Before the legions of Peter Jackson fans line up to cut my throat let me first say that I absolutely love Peter Jackson as a filmmaker. I’m a massive fan of his early, pre-Tolkien work and spent several years bowing before him as he released his original trilogy based on the work of J.R.R Tolkien. I cried like a baby watching “The Return of the King” (2003) in particular when Theoden and the Riders of Rohan arrived to lend a hand at the Battle of the Pelennor Fields. I ended up seeing the film six times in the theater. I’m also a Tolkien freak and have read “The Lord of the Rings” and “The Silmarillion” many times over. That said, I’m not a blind follower of Peter Jackson and I think that he and his co-writers made a colossal error in judgement breaking up “The Hobbit” into three mammoth-sized movies with the variety of terrible subplots and new characters they have constructed to flesh out the story, none of which add anything memorable to the movies. I’m all for making a story your own when adapting it to a different medium, but if a filmmaker makes major changes to an acknowledged classic they ought to have a damn good reason to do so. I don’t think the nonsense they concocted with the tyrannical despot in Lake Town is anything but annoying filler even to the most enthusiastic fans of the franchise and the new trilogy unfortunately is weighed down by an abundance of these rotten contributions. I’m crossing my fingers that “The Hobbit: The Battle of the Five Armies” will absolutely blow my mind but I’m also a realist and I sadly believe that when it comes to Peter Jackson and Middle Earth, the thrill is certainly gone. Maybe it is too harsh to say that Peter Jackson has done with “The Hobbit” what George Lucas did with “The Phantom Menace” but there are enough parallels between both filmmakers that I don’t think think the comparison is unfair. It is time for a new generation of artists to pick up where Jackson left off before he took leave of his senses.
For those of you who have not had a great moment in the world of Middle Earth since “The Return of the King” in 2003, your wait is over. “Middle Earth: Shadow of Mordor” is an incredibly entertaining gaming experience that feels as if it could exist within the framework of Jackson’s original trilogy while simultaneously breaking new ground so that it stands on its own merits. The game is geared toward an adult sensibility and pulls no punches in its depiction of the horrors one would expect to find near the borders of Sauron’s land of Mordor. The story is about a ranger named Talion who fights for Gondor and patrols the area near the Black Gate of Mordor. For those of you into continuity, it takes place just before the events featured in “The Lord of the Rings”. With war on the horizon Sauron’s forces are growing more bold. The Black Hand of Sauron and his forces attack Talion’s garrison and nearly kill Talion before sacrificing Talion’s wife and son in a ritual designed to summon the wraith of Celebrimbor (an elf lord who played a key role in creating the Rings of Power). The ritual goes wrong, however, and Celebrimbor’s ghost merges with Talion, saving him from death and turning him into what can only be described as Ranger/Wraith hybrid capable of gaining skill and power in both disciplines. Talion/Celebrimbor then set on a quest of revenge behind enemy lines that gives me a surge of adrenaline every time I play the game. Their relationship reminds me a great deal of that between Captain Marvel and Rick Jones in the classic Marvel comics written and illustrated by Jim Starlin in that the two share a life force but are able to argue about the proper course of action to take.

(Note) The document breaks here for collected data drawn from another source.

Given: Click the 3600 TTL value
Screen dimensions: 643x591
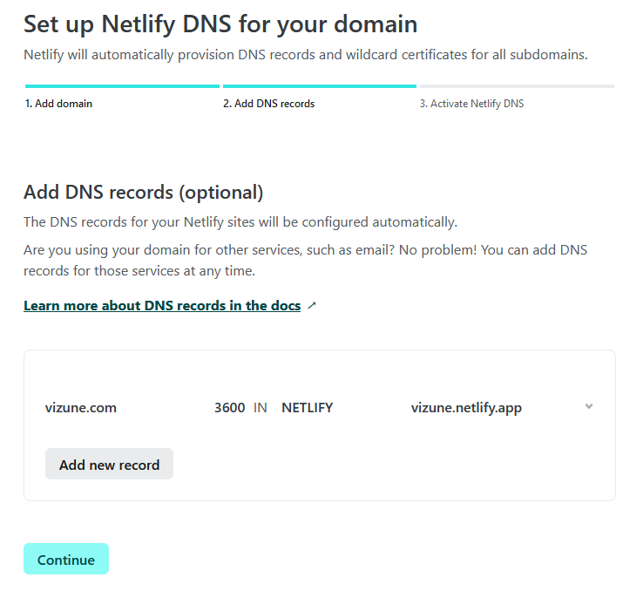Looking at the screenshot, I should point(229,407).
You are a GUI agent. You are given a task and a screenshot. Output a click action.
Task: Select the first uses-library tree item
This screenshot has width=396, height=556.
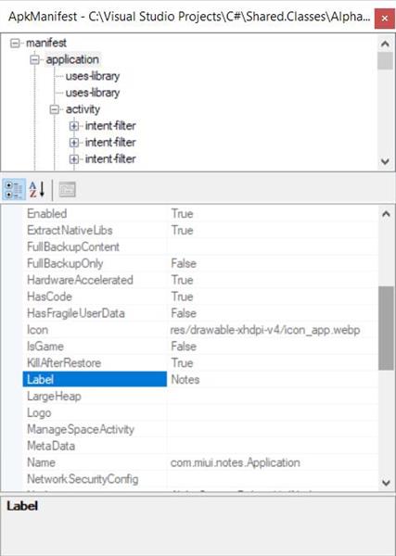(x=93, y=76)
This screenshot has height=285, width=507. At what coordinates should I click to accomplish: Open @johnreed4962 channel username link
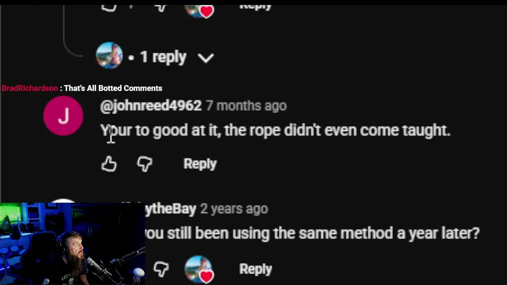click(151, 106)
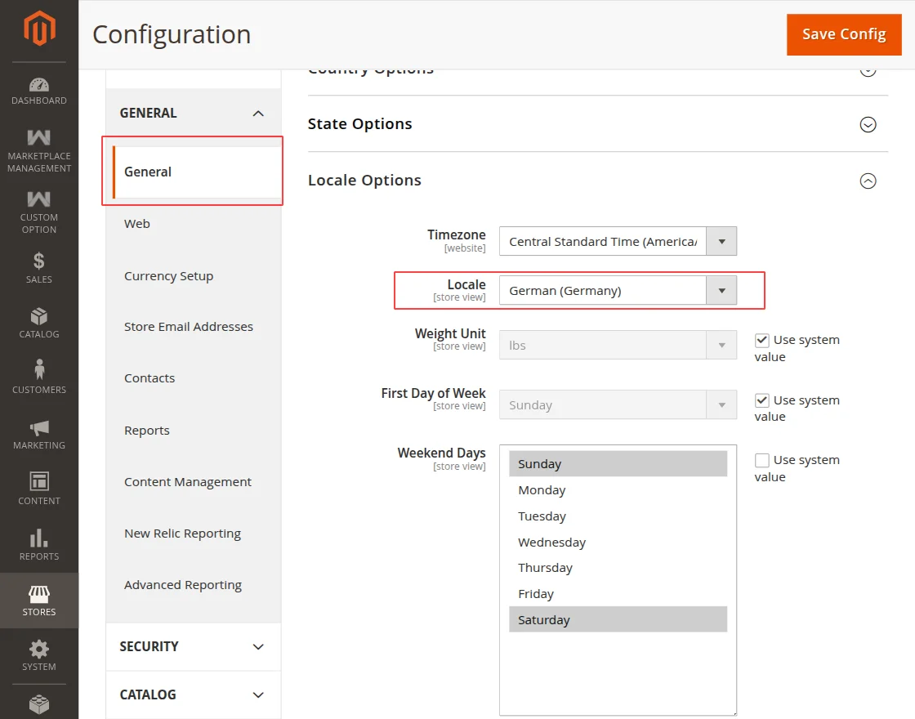Open the Custom Option sidebar icon

pos(38,211)
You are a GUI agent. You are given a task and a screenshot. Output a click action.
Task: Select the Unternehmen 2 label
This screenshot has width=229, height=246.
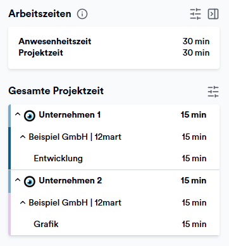pos(70,181)
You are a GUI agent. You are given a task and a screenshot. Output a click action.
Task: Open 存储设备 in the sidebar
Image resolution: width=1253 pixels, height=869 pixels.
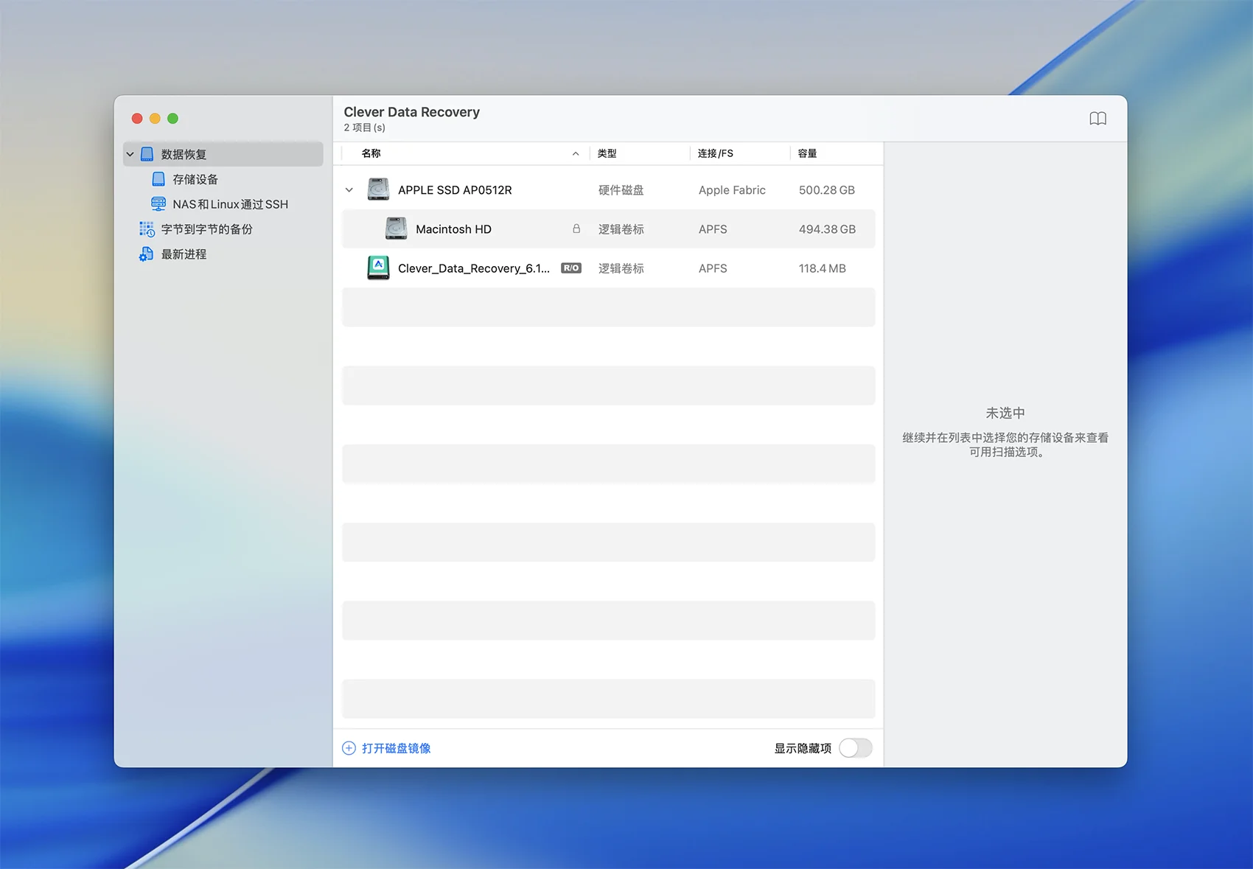click(x=195, y=179)
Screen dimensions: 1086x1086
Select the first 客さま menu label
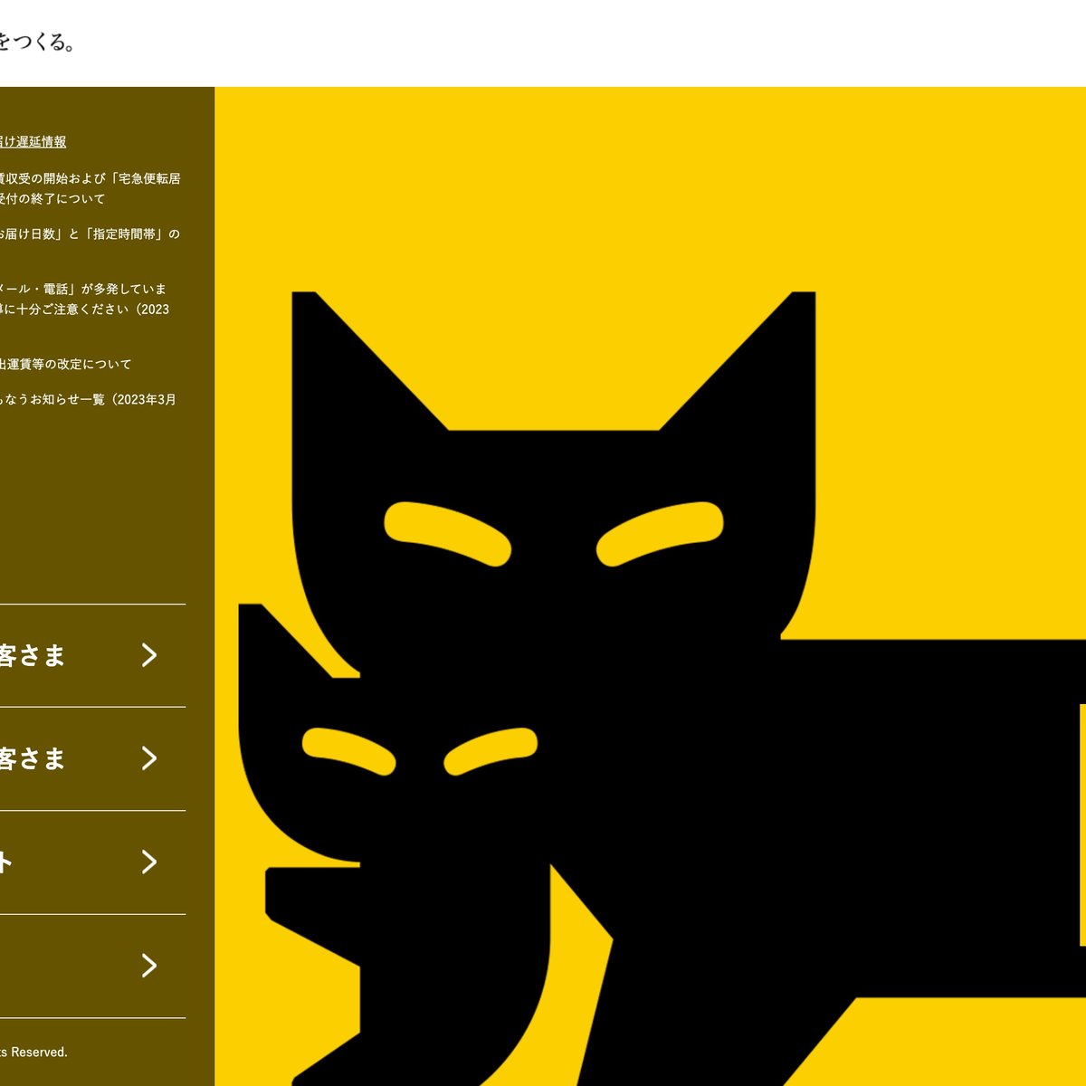[32, 655]
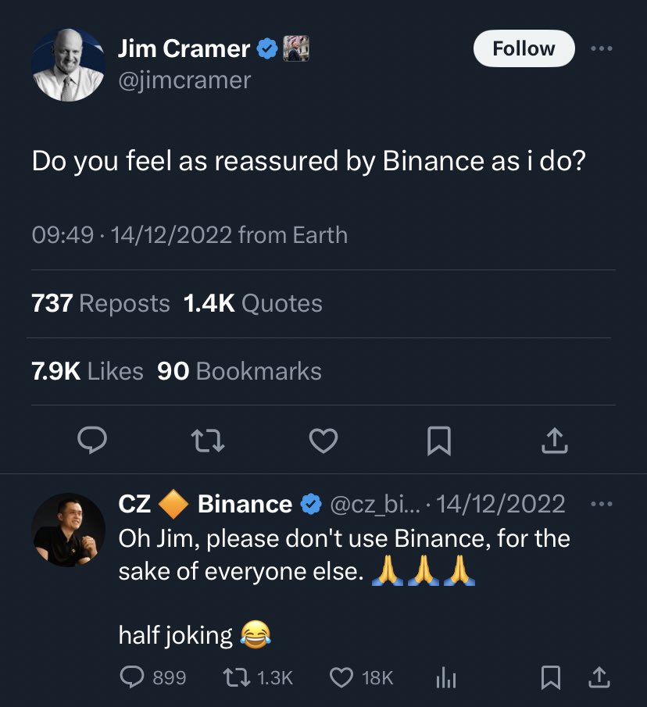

What makes the game so addictive in the incredibly immersive open world environment. This is an environment regularly patrolled by all manner of orcs, trolls and other horrible creatures that initially make the environment terrifying to explore. But as the player gains power, the environment becomes an incredibly rich, detailed jungle gym where Talion, like a master of Parkour, leaps and climbs about freeing slaves, engaging in assassinations, and unlocking secrets about Tolkien lore (the attention to lore and detail deserve special praise). This is a lean streamlined game with no downtime. There are no towns where the player is obligated to talk to every stranger, no inventory to keep track of. Instead, the game keeps the player busy opening up new areas filled with a variety of side quests that feel completely normal and organic to what the player is already doing. Players have the freedom to do whatever they want whether that is unlocking runes on their three weapons (sword, dagger, bow), progressing along the main storyline, or my favorite: playing around with the new Nemesis system, something I have never before seen in a game.
Without going into too much detail, the Nemesis system keeps track of all the major orcs you encounter throughout the game. Whenever one of these orcs kills you, they gain strength and power and climbs the ranks of Sauron’s army. When you meet them again they not only remember you, but they also bear specific scars from the previous encounter (burns, fake limbs, etc) and will be much tougher to kill. The resulting story lines feel incredibly personal and unique to one’s particular playthrough of the game. Some of these orcs attempt to use Talion to further their own agenda and become in effect cautious allies creating even more soap operas for the player to explore. Just this feature alone makes the game worth playing but the game offers so much more. After waiting more than ten years for a really powerful media experience based on the work of J.R.R. Tolkien, this game has filled the hole in my soul in the most visceral way possible. Nothing makes coming back from a long gaming hiatus more satisfying than a really positive gaming experience. After maintaining a tough raiding schedule with my guild throughout the “Mists of Pandaria” expansion to “World of Warcraft” I was ready for a long break from gaming to focus on film, comics, MMA and some of my other interests. But like water building up behind a dam, I could only stay away from gaming for so long and now I’m back with a vengeance. I’m already planning on tackling “Civilization: Beyond Earth” and I’ll be first in line to play “Far Cry 4” and “Dragon Age: Inquisition” when they are released. Beyond that, I sincerely hope that Monolith Productions has more plans for this world. Now if I could only convince the guys who made this game to take a look at J.R.R. Tolkien’s “The Silmarillion”…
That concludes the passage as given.